**Text passage**
===============

In a year that has seen the music industry lose an estimated $7 billion, guitar sales have skyrocketed. Fender, Gibson, Taylor and Martin have all seen an increase in revenue over the past few months, since the COVID-19 pandemic first began.
The guitar industry had been in a steady decline since 2007, with the instrument only selling one third of what it had been in the past. A Washington Post article supported by Paul McCartney in 2017 described the “slow death of the electric guitar” with Eric Clapton saying in the same year, “maybe the guitar is over.” Gibson had declared bankruptcy in 2018. Now, 2020 will give Fender their most sales in a single year throughout the company’s history. Other guitar companies have also seen a skyrocket in sales.
“I never would have thought we would be where we are today if you asked me back in March,” Fender’s chief executive, Andy Mooney, said to The New York Times.
With the majority of the world in varying stages of lockdown, more people have had time to pick up the instrument. According to The New York Times, guitar instructors have seen an increase in views for tutorial videos, and have gained more requests for private lessons. Fender’s instruction app also saw an increase, with their user base shooting from 150,000 to 930,000 in just three months. 20 percent of the guitar newcomers have been under 24, while 70 percent have been under 45. Women account for 45 percent of the newcomers.
Many factories had closed at the beginning of the COVID-19 pandemic, and the guitar industry initially felt that they, too, would be unable to survive the pandemic due to a shut-down in production. The guitar industry’s first quarter reporting had seen sales at 40 percent below normal. However, the rise in guitar sales has allowed the industry to bounce back in an unprecedented way, and Guitar Center has reported triple-digit growth. The instruments get sold almost as soon as they’re made available.
“I’ve been in the instrument retail business for 25-plus years and I’ve never seen anything like it,” a senior salesman at the guitar retailer Sweetwater, Brendan Murphey, said to The New York Times. “It feels like every day is Black Friday.”
The sale of guitars shows how certain aspects of the music industry are able to thrive during the ongoing COVID-19 pandemic. This year has seen a 98 percent drop in sales for Live Nation, forcing the company to cut staff in order to save money. Much of the music industry has seen record lows, a complete contrast to Fender’s record highs.

===============

**Given data**
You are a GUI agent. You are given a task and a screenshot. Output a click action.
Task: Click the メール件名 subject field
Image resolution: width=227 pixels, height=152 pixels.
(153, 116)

===============

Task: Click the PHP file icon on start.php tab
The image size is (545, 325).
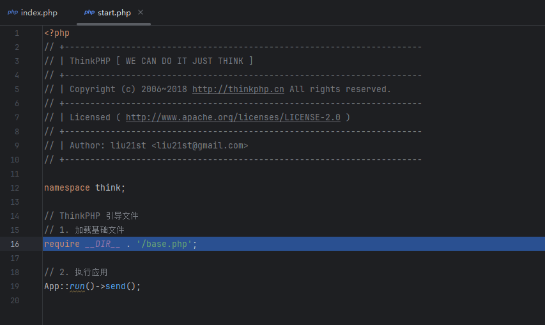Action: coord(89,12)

===============

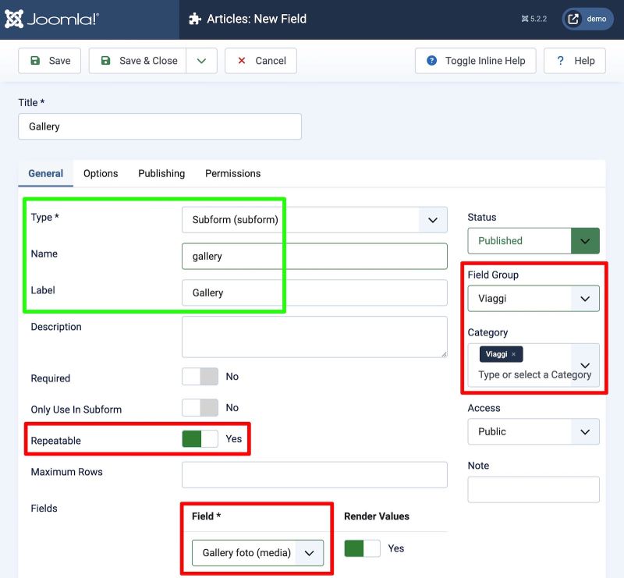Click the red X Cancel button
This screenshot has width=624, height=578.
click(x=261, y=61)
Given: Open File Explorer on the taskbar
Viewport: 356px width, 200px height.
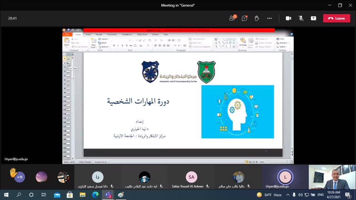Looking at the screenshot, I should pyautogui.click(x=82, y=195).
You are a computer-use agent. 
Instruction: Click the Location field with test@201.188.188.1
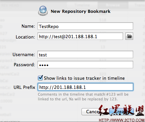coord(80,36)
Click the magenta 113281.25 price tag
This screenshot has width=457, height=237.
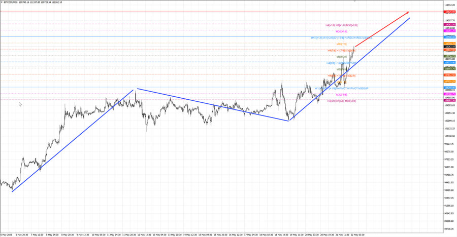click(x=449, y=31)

===============

**To do**
In the article on guitar sales during the pandemic, how much did the user base of Fender's instruction app grow, and over what period?

**Exercise result**
It grew from 150,000 to 930,000 users in three months.